Task to complete
Your reply should be a single number, the count of lines in the records that contain "Toggle".

Segment Open

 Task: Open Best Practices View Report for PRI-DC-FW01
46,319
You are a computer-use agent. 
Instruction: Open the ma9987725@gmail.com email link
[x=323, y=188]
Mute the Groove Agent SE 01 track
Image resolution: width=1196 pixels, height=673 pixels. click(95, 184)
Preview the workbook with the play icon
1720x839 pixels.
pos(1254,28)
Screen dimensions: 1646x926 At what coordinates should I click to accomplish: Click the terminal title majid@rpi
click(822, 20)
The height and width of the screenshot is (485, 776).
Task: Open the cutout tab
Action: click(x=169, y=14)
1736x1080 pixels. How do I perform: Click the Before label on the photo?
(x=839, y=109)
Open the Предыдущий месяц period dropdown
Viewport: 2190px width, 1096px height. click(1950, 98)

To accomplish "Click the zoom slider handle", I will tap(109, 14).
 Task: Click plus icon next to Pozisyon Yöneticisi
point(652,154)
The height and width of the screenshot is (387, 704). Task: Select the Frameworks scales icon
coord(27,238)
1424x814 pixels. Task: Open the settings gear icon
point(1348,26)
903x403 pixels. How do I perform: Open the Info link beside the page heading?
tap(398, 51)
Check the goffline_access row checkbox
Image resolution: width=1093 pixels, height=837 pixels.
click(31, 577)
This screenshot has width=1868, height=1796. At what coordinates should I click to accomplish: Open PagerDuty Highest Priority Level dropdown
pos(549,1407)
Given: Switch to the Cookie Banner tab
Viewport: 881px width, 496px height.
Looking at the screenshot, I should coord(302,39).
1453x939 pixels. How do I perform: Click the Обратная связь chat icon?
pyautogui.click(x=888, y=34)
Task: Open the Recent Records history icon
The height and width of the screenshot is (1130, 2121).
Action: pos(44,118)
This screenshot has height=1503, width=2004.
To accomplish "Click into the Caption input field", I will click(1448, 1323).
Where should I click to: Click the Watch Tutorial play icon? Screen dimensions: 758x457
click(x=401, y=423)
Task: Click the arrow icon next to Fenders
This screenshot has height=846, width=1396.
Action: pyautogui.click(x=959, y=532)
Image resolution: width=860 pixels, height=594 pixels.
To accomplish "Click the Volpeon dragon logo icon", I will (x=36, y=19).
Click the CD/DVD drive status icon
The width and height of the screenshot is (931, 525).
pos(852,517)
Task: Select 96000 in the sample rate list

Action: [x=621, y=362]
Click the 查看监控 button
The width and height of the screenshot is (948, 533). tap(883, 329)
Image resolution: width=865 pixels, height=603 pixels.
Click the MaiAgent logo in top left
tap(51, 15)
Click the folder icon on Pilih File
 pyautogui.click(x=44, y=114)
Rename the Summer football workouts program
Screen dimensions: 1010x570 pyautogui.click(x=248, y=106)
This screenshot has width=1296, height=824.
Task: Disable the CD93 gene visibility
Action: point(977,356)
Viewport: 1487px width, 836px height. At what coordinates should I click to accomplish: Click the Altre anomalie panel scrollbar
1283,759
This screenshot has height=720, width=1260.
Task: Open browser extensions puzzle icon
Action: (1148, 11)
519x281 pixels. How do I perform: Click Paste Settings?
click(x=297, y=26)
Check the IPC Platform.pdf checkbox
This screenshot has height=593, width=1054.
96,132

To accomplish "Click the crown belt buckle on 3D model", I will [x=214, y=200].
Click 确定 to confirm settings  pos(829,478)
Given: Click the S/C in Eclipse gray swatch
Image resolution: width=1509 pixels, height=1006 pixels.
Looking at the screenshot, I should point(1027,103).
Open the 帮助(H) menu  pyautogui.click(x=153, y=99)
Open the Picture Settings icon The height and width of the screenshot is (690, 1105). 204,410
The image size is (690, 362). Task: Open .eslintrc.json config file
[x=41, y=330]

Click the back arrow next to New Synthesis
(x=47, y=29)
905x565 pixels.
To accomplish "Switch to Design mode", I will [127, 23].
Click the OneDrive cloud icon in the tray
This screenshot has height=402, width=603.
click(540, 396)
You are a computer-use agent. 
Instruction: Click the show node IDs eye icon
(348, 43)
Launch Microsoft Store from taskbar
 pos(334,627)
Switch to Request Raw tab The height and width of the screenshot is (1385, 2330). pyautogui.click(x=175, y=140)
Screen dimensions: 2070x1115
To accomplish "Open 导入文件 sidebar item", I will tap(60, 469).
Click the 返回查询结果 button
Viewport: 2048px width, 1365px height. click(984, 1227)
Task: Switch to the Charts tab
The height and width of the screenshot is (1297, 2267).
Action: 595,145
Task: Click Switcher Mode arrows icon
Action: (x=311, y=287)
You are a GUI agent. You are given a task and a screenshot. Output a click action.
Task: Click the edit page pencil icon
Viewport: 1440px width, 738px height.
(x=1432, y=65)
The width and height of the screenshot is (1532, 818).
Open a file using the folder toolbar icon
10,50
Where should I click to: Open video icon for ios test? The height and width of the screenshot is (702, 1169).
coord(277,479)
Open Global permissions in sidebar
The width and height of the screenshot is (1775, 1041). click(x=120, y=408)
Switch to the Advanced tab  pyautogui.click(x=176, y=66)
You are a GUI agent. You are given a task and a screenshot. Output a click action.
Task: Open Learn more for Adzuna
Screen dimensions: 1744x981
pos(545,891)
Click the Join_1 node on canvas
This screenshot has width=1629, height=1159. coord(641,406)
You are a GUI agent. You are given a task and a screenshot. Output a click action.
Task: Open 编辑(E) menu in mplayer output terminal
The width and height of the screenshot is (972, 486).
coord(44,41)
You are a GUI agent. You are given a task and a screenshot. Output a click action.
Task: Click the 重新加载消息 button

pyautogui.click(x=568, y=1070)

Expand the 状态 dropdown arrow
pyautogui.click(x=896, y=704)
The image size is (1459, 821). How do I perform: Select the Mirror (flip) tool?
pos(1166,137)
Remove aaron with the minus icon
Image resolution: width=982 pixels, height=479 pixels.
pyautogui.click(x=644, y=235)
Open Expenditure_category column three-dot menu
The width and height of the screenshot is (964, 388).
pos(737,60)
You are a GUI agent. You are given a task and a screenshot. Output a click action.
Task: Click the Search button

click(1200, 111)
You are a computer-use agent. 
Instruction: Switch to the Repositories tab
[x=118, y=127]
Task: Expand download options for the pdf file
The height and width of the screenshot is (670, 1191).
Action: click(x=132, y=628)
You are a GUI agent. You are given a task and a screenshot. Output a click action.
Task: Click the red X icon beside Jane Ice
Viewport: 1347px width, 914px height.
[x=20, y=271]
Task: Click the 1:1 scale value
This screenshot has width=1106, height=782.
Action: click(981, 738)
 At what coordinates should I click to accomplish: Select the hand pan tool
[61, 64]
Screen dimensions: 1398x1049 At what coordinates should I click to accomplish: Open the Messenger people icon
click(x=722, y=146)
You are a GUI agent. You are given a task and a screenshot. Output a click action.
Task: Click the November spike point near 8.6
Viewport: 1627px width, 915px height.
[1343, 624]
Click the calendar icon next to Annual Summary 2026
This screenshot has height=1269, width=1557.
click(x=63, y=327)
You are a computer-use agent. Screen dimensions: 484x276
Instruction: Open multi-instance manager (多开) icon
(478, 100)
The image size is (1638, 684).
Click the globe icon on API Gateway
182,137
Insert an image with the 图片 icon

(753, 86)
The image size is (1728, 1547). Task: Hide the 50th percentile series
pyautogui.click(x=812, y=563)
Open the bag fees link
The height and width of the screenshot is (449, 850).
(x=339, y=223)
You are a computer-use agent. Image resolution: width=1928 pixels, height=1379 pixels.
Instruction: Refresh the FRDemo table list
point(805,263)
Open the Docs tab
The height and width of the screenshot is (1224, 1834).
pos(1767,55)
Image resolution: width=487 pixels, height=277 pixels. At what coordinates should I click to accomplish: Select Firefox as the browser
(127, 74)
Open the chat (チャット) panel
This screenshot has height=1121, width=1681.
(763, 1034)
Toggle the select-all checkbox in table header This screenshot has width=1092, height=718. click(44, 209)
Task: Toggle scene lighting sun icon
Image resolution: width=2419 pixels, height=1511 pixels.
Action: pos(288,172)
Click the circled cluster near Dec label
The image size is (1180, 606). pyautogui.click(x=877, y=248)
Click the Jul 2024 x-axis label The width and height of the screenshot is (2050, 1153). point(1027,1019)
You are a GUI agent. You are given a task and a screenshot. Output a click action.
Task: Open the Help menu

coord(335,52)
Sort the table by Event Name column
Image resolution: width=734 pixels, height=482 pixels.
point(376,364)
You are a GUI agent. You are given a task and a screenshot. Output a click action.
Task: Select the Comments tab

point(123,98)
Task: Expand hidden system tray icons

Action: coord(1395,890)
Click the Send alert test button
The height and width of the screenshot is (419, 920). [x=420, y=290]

Segment Closed

Response to the task
2